Screen-element location records
-- BEGIN --

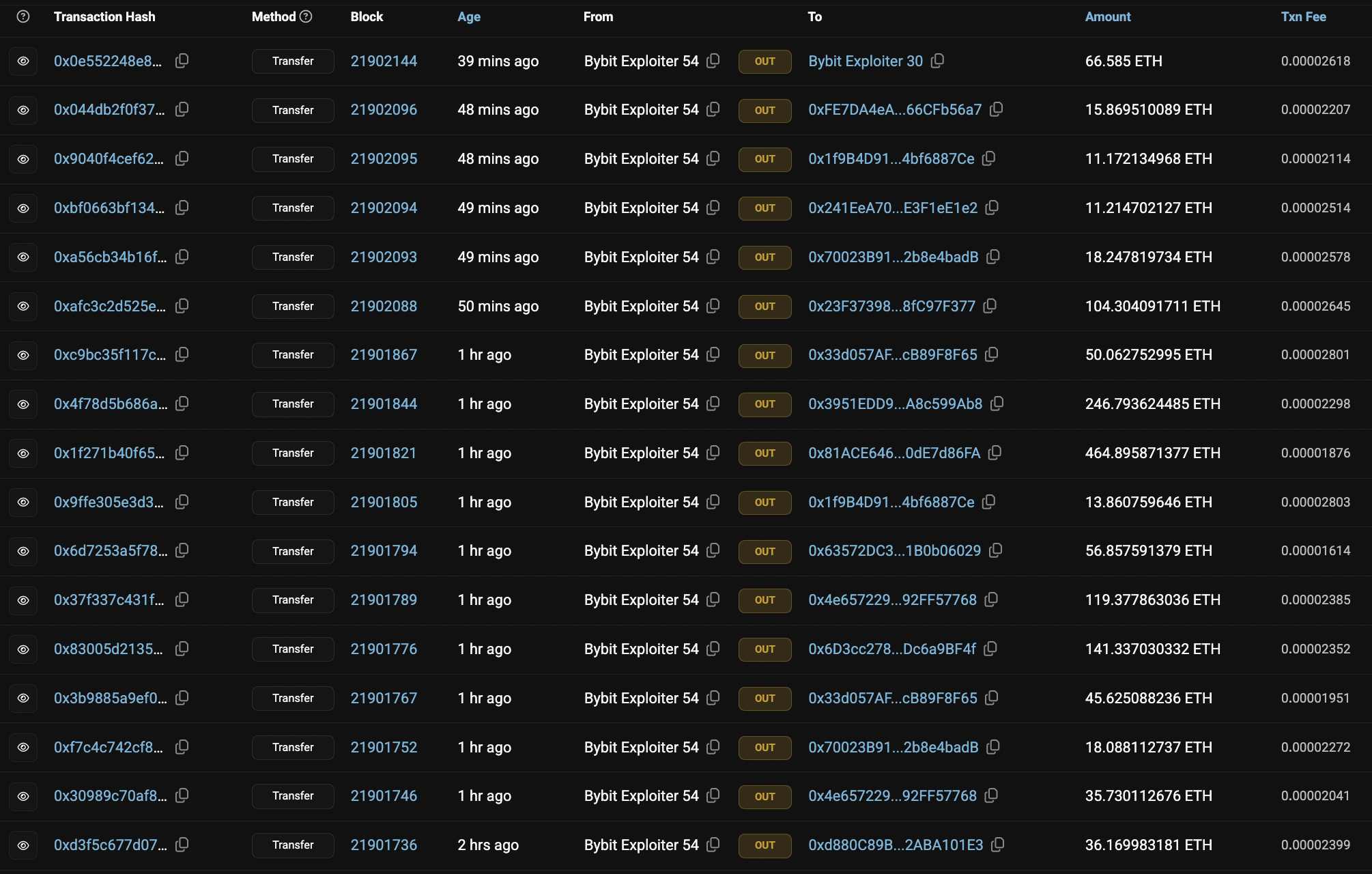The image size is (1372, 874).
Task: Click the Transfer badge in the block 21901844 row
Action: 293,404
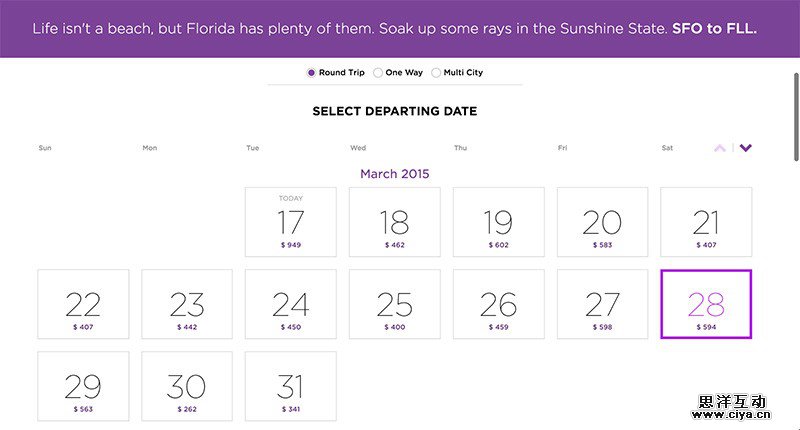This screenshot has height=430, width=800.
Task: Pick March 20 for $583
Action: click(x=602, y=222)
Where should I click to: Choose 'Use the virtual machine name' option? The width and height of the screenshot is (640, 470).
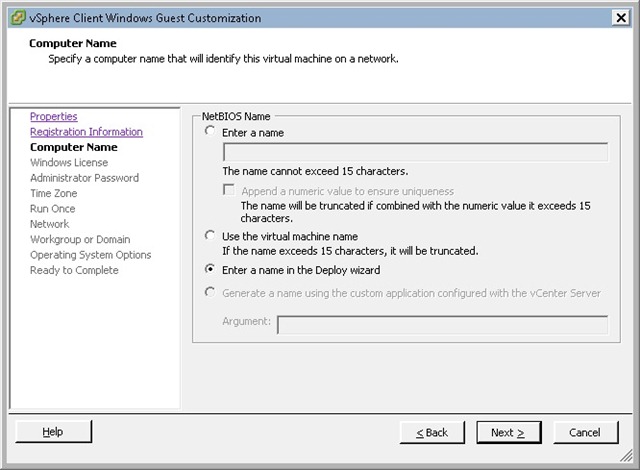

-- END --

* Task *
Please swap "virtual machine" for "VM" throughout the lines above and write them out again with nothing else altered. Leave the pictures out.

* Response below *
The image size is (1372, 874).
Task: Click the Transfer badge in the block 21901844 row
Action: 293,404
This screenshot has height=430, width=800.
Task: Pick March 20 for $583
Action: click(x=602, y=222)
Where should I click to: Choose 'Use the VM name' option? The width and height of the screenshot is (640, 470).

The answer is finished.